Reconhecimento pode ser iniciado pela internet
Em 2026, os Cartórios de Registro Civil passaram a disponibilizar uma plataforma eletrônica para iniciar o reconhecimento voluntário de paternidade pela internet. A mãe também pode indicar eletronicamente o suposto pai quando o registro contém apenas a maternidade estabelecida.
Quando há concordância, o procedimento pode ser realizado extrajudicialmente. Se o pai não reconhecer voluntariamente, o caso pode ser encaminhado para investigação de paternidade, inclusive com realização de exame de DNA.
A Lei nº 8.560/1992 determina que, nos registros de menores apenas com a maternidade estabelecida, sejam adotadas providências para averiguar a paternidade indicada. O Conselho Nacional de Justiça informa que o reconhecimento e a respectiva averbação são gratuitos.
Entre o presente e a presença
O Dia dos Pais movimenta campanhas, presentes e declarações. Mas paternidade não se mede pelo valor da lembrança comprada no segundo domingo de agosto. Mede-se pela presença, pelo cuidado, pela responsabilidade e pelo reconhecimento cotidiano.
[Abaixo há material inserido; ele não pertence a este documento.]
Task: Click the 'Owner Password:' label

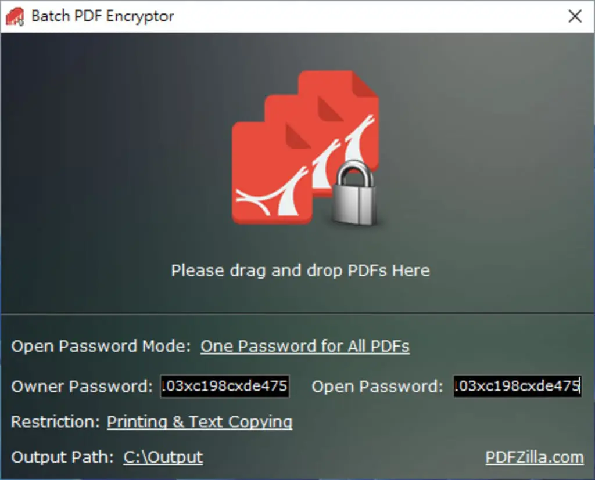Action: [82, 387]
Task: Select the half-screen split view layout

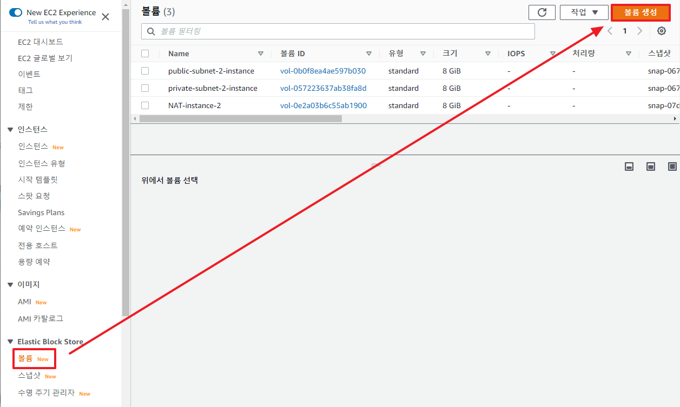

Quase 1,7 milhão de registros em dez anos não formam apenas uma estatística. São histórias iniciadas com uma ausência documental que, muitas vezes, acompanha uma ausência financeira, emocional e familiar.
O Brasil não parece ter falta de discursos sobre a importância da família. O que ainda falta, em milhares de casos, é transformar o discurso em responsabilidade. Afinal, antes de ser homenagem, paternidade é dever.
Fontes: Portal da Transparência do Registro Civil e levantamento da Arpen-Brasil, Conselho Nacional de Justiça e Lei nº 8.560/1992.